No one person can catch everything though. Accidents happen, usually when you’re closest to home and usually when you least expect them. People get blindsided, and as such car manufacturers have developed numerous safety features, such as seat belts and air bags. It’s for this same exact reason that companies like Emsisoft develop Anti-Malware.
Realistically, you can do a large part of an Anti-Malware’s job on your own, just by paying attention. But you can’t catch everything, and more than that paying attention takes lots of effort and time. The entry points and tools listed in this article and the one before it are really only the tip of the iceberg when it comes to the ways and means of identity theft. Learning everything would literally require a full time job — and chances are you probably already have one.
This is exactly why Emsisoft was made into a business: to be the full time solution to busy people’s malware problems. We do the legwork so that you don’t have to, and for those of you who are curious we provide informative tips like these along the way.
Like a seat belt, Emsisoft is as simple as a (couple) click(s).
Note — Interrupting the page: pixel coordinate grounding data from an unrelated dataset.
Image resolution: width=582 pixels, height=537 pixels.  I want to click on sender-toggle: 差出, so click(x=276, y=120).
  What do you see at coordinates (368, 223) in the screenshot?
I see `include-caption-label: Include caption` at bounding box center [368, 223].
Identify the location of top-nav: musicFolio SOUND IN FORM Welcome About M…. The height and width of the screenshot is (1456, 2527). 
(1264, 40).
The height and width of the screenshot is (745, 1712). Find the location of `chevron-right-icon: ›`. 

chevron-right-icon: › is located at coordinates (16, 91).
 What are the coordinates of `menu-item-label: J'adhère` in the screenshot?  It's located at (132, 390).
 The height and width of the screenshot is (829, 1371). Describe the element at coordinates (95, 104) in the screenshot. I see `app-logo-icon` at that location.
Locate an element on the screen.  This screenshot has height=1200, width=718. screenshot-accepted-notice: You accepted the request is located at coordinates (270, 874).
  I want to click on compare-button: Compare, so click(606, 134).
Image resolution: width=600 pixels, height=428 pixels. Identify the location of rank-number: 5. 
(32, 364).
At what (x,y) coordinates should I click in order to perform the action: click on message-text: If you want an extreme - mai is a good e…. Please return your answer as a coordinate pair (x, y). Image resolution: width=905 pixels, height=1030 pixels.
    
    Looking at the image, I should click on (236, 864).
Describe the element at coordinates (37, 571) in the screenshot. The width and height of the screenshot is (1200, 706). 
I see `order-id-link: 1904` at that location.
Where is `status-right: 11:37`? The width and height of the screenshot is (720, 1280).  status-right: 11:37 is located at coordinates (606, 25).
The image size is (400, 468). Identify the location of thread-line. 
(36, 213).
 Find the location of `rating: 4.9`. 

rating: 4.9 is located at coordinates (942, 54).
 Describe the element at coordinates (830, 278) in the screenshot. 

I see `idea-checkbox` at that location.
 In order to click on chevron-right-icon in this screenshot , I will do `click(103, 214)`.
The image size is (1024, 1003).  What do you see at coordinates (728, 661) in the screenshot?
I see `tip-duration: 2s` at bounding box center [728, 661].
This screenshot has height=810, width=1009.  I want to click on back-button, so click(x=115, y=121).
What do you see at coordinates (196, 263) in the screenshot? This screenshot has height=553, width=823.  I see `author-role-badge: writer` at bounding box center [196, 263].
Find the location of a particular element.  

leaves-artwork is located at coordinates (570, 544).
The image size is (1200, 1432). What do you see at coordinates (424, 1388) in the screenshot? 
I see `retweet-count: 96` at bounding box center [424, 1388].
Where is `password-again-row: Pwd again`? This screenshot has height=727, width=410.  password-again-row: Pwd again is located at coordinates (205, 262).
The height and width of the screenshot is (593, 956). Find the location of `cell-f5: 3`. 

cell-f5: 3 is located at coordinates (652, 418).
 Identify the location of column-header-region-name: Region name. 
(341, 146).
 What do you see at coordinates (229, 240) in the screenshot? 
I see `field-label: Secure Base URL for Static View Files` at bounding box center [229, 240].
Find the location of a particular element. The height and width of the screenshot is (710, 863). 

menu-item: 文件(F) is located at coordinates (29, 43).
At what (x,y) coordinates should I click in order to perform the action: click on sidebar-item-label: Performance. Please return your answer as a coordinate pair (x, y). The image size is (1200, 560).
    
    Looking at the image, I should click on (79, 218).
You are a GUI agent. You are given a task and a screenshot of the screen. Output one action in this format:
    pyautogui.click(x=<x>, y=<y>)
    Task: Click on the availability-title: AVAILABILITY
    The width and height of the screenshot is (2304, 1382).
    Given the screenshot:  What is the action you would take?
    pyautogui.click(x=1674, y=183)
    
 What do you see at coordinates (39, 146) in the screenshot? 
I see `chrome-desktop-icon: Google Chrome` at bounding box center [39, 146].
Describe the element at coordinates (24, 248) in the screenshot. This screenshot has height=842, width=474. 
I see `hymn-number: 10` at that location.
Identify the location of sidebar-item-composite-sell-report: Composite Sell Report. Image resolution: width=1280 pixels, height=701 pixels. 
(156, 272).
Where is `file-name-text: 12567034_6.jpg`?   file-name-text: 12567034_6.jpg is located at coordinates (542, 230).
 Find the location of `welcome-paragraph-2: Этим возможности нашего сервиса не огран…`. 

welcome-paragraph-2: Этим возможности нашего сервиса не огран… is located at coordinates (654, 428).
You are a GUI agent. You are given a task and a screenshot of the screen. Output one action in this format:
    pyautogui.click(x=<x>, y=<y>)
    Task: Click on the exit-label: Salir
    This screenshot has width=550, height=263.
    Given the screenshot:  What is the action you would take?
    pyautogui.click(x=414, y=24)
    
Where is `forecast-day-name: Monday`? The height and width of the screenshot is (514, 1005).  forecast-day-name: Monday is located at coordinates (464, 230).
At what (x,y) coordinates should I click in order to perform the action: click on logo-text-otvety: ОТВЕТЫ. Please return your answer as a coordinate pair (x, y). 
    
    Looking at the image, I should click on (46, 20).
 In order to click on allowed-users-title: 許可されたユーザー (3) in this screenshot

We’re here to protect you and your computer unobtrusively, while ensuring a comfortable, enjoyable ride. Our hope is that in the event of an accident, our software can help keep you and your identity from flying out the window.
In the coming weeks, we’ll be sure to post even more malware tips and developments for anyone out there who wants to stay informed. And as for the rest of you, well, watch out for those sexe.jpgs.